I cori dell'Olimpico durante Roma-Inter, ennesima dimostrazione di affetto da parte di un popolo che si è completamente donato al proprio condottiero, potrebbero essere stati vani. Il futuro di José Mourinho sembra essere sempre più lontano dalla Capitale e dall'Italia. Destino possibile: la Ligue 1, Parigi, il Paris Saint-Germain.
Si è ancora nel campo delle ipotesi, naturalmente. Però, secondo 'RMC Sport', il PSG ha cominciato ad accelerare per provare a strappare Mourinho alla Roma. I colloqui tra il ds parigino Luis Campos e Jorge Mendes, agente del portoghese, proseguono. Mou sostituirebbe Christophe Galtier, destinato a conquistare l'ennesimo campionato ma eliminato dalla Champions League già agli ottavi di finale per mano del Bayern.
Mourinho, del resto, ha dato ampi segnali di insofferenza nelle ultime settimane. Un malessere esternato dopo il pareggio raccolto a Monza mercoledì scorso, con tanto di attacco all'arbitro Chiffi e di esternazioni sulla mancata profondità della rosa:
"Quando hai una squadra con 30 giocatori uguali, non hai mai infortuni muscolari. Fai un cambio al 60esimo, uno dieci minuti più tardi. C'è una squadra che è uscita subito dalle coppe europee e gioca una volta a settimana, una che nemmeno si è qualificata. Noi siamo l'unica squadra che non ha la rosa per stare dov'è e siamo in una semifinale di coppa, giocando un turno playoff in più con il Salisburgo, e stiamo lottando per la Champions in campionato non avendo le potenzialità per farlo. Per questo io sono con loro fino all'ultimo minuto di questa stagione, i ragazzi lo meritano, è un orgoglio giocare con questi ragazzi qui".

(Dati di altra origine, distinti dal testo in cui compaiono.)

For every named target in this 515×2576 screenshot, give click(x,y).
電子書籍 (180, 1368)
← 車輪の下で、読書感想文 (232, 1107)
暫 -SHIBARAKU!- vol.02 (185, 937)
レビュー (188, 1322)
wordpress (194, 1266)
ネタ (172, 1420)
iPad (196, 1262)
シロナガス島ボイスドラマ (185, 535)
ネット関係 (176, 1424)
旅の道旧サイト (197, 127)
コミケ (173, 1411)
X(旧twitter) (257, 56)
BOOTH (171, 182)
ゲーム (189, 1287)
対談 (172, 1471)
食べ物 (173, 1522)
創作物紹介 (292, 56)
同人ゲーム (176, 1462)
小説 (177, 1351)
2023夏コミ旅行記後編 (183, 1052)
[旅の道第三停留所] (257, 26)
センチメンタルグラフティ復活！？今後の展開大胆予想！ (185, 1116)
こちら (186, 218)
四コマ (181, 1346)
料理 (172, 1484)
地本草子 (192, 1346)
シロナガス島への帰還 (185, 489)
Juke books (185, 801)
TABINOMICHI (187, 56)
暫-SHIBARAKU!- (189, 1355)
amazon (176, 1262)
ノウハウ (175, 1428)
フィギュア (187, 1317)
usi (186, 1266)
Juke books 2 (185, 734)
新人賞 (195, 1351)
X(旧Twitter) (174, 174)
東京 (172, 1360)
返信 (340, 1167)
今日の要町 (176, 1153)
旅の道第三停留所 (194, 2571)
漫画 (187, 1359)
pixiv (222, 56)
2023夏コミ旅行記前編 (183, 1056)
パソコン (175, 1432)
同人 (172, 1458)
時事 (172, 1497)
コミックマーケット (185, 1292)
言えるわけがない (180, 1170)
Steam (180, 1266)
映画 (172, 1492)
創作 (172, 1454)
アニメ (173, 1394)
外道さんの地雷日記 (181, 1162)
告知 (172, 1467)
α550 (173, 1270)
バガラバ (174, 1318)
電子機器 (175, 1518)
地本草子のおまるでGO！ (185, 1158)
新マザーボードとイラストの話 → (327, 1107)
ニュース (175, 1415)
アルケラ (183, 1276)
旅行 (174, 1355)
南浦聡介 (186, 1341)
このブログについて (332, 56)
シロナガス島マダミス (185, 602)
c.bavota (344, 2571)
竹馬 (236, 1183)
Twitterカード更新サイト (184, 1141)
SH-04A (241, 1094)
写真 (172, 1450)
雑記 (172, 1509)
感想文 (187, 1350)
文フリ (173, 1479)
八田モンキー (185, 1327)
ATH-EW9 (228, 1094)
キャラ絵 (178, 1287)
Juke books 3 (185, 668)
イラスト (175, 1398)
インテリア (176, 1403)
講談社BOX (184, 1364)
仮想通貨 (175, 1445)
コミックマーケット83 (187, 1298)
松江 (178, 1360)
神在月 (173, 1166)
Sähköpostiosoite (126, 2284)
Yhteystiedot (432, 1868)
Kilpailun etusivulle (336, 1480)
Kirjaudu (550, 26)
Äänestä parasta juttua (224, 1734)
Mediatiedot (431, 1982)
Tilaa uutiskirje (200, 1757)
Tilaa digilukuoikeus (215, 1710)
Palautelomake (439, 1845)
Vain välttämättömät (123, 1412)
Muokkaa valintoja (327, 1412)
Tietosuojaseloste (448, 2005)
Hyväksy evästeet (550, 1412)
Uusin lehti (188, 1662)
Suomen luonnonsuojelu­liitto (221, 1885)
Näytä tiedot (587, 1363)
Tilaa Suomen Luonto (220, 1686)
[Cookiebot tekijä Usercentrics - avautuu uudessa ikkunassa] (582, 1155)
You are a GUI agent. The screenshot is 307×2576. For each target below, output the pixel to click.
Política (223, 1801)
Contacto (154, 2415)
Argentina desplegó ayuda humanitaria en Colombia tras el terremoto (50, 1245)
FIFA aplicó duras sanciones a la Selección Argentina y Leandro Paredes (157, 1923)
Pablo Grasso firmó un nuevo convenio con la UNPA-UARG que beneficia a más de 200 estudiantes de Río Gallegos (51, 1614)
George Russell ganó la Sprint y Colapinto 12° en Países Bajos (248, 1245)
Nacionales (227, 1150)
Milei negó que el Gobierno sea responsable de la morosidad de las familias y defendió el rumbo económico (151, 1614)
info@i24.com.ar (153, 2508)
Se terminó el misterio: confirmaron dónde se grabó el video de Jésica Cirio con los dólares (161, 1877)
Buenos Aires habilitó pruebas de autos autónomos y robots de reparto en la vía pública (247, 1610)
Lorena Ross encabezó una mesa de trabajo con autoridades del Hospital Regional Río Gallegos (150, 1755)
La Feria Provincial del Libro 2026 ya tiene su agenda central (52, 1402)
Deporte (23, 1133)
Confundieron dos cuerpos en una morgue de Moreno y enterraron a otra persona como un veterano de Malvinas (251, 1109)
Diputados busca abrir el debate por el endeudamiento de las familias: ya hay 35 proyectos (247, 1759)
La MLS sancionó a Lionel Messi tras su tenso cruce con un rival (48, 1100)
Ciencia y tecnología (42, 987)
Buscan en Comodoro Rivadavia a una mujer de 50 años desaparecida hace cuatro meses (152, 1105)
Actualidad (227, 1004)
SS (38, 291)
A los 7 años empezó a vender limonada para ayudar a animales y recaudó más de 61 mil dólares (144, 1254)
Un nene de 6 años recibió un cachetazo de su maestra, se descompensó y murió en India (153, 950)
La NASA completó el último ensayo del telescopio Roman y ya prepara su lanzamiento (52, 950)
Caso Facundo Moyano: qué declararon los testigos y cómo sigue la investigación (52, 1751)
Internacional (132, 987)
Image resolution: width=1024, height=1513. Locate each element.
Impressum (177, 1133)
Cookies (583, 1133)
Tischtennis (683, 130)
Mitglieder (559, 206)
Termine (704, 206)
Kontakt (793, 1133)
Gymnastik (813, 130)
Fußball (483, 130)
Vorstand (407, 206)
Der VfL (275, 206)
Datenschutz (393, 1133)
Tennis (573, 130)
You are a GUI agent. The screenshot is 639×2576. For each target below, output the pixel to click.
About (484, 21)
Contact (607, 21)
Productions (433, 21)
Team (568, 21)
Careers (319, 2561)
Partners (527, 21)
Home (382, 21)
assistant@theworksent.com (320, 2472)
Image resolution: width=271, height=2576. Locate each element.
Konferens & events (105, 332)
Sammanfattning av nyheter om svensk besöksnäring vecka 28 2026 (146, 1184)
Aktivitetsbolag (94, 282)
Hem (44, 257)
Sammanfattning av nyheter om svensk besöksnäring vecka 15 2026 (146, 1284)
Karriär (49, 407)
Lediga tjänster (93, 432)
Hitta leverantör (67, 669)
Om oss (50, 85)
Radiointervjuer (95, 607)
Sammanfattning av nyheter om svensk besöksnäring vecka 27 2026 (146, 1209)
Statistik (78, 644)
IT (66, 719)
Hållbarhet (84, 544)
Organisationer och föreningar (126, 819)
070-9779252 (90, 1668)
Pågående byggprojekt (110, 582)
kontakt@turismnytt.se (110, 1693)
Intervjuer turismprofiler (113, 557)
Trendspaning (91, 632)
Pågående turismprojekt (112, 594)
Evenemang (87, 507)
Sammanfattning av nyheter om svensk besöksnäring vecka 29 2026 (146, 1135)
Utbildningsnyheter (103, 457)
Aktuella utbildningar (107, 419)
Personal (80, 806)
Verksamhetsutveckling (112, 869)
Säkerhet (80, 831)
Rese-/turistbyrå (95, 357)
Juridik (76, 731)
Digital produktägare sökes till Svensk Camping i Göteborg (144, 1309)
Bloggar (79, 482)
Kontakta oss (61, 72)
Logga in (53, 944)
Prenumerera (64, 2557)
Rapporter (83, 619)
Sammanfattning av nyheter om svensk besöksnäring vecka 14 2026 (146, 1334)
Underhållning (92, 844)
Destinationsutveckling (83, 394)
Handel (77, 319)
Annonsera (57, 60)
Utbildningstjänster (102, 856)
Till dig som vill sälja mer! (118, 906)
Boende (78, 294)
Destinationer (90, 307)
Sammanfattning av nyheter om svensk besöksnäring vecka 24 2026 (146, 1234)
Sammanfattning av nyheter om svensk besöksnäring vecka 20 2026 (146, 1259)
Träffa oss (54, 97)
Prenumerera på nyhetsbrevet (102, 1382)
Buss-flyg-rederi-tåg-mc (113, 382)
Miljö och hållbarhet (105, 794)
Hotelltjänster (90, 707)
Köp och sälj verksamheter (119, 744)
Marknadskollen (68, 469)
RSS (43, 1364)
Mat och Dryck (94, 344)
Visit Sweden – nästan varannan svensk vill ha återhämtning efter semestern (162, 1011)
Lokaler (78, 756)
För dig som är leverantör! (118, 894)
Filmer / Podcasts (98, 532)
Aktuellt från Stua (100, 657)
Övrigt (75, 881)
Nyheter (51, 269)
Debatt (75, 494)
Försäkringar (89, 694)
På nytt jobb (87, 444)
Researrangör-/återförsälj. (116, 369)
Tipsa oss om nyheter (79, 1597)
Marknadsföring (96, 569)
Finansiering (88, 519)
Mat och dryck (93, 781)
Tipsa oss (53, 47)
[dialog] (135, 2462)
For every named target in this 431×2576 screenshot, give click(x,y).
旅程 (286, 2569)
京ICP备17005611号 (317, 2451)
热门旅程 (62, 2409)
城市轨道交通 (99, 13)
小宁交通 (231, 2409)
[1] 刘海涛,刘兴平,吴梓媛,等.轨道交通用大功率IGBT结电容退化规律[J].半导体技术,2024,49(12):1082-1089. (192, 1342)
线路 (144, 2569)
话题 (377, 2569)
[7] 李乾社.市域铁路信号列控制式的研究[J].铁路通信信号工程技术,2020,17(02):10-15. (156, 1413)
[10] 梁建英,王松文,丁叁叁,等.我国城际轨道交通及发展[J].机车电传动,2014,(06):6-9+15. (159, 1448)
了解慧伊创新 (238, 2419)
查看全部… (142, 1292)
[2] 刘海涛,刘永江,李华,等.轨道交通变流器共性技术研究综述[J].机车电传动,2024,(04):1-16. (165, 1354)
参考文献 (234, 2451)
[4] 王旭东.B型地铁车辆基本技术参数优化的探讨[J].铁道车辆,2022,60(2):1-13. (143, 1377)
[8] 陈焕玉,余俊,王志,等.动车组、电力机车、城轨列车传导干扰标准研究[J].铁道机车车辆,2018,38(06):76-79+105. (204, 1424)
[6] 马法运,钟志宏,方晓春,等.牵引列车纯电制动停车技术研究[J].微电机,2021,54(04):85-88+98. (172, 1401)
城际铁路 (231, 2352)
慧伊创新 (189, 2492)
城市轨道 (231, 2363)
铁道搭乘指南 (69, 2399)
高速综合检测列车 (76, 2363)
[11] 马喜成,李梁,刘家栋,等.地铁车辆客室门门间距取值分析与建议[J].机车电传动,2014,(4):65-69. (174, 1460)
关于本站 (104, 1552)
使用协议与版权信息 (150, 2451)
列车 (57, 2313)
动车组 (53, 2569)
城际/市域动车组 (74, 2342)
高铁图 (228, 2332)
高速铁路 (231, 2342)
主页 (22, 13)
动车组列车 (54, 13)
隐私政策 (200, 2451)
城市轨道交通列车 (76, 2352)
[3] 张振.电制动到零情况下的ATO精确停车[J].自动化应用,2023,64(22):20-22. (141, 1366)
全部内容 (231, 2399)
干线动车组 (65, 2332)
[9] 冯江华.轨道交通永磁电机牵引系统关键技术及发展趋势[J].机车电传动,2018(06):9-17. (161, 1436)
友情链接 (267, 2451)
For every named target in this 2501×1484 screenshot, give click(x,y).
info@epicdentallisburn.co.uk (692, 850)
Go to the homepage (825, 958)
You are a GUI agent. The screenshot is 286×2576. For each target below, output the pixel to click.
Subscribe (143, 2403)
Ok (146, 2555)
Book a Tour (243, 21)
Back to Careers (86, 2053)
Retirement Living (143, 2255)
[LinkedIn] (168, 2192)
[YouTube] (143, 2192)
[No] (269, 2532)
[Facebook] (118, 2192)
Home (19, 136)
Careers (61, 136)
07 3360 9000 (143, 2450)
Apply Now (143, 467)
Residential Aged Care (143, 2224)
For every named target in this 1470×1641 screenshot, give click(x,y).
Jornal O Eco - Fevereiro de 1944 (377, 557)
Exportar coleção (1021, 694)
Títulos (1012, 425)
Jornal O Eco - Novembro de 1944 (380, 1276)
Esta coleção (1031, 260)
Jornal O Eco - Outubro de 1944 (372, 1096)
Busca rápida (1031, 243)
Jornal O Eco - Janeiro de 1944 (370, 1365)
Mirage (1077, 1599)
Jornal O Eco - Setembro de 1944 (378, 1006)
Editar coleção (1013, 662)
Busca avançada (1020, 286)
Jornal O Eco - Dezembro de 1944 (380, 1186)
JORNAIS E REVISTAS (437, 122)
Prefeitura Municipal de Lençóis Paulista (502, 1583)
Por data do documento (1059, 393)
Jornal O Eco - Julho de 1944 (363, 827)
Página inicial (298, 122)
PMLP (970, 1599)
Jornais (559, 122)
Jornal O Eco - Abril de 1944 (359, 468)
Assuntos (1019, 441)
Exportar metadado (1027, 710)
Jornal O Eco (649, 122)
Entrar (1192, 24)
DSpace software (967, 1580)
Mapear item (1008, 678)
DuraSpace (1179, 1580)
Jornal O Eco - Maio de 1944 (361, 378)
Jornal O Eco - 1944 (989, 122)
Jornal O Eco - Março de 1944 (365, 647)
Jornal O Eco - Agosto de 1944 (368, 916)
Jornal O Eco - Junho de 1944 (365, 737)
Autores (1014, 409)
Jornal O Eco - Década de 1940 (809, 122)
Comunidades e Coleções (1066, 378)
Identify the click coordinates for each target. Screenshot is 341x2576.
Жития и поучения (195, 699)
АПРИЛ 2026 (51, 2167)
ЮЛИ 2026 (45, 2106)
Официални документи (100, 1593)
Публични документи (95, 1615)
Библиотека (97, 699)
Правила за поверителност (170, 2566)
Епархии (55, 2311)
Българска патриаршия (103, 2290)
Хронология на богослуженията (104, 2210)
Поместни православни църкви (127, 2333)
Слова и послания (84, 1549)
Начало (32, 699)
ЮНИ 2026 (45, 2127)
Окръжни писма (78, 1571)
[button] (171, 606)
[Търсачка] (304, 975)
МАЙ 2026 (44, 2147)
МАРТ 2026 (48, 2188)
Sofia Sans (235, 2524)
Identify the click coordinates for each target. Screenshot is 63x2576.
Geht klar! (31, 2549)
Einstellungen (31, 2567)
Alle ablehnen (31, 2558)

Quel "fino all'ultimo minuto di questa stagione" ha fatto drizzare le orecchie a più di qualcuno. Anzi, secondo il direttore del 'Corriere dello Sport' Ivan Zazzaroni, il destino del portoghese è ormai segnato: sarà lontano da Roma, nonostante il legame speciale venutosi a creare con la gente giallorossa.
"Andrà via dalla Roma, è ufficiale - ha detto Zazzaroni sabato a Radio Deejay - Spero che oggi lo stadio gli tributi un grande saluto, che lo faccia commuovere. La società ha dimostrato di aver poca voglia di lottare per lui".
E dunque, ecco che il PSG appare una destinazione credibile. Mourinho ha detto di no a un Chelsea-ter, ma potrebbe non rimanere insensibile al fascino e al denaro dei francesi, nonostante l'imminente separazione da Leo Messi. Un modo per rilanciare la propria carriera, un po' frenata dalle ultime avventure in Premier League e, nonostante la conquista della Conference League, dai mezzi non eccellenti messigli a disposizione dalla Roma.
Sempre secondo 'RMC Sport', Mourinho è al primo posto nella lista di Campos. Anche se con la Roma, bene ricordarlo, ha un contratto fino al 2024. L'interrogativo principale risiede semmai nel carattere esplosivo dell'ex allenatore dell'Inter, così come nella sua capacità di guidare ancora nel migliore dei modi uno spogliatoio di campionissimi, come già aveva fatto al Chelsea, al Real Madrid e a Milano.
Le alternative per il PSG? Zinedine Zidane, sogno di Nasser Al-Khelaifi. Ma anche Thiago Motta, che così bene sta facendo a Bologna, e Julian Nagelsmann, libero dopo l'addio al Bayern e scartato dal Chelsea. Mourinho, però, è in piena corsa. E dopo aver trionfato in Inghilterra, in Spagna e in Italia potrebbe decidere di andare a conquistare anche la Francia.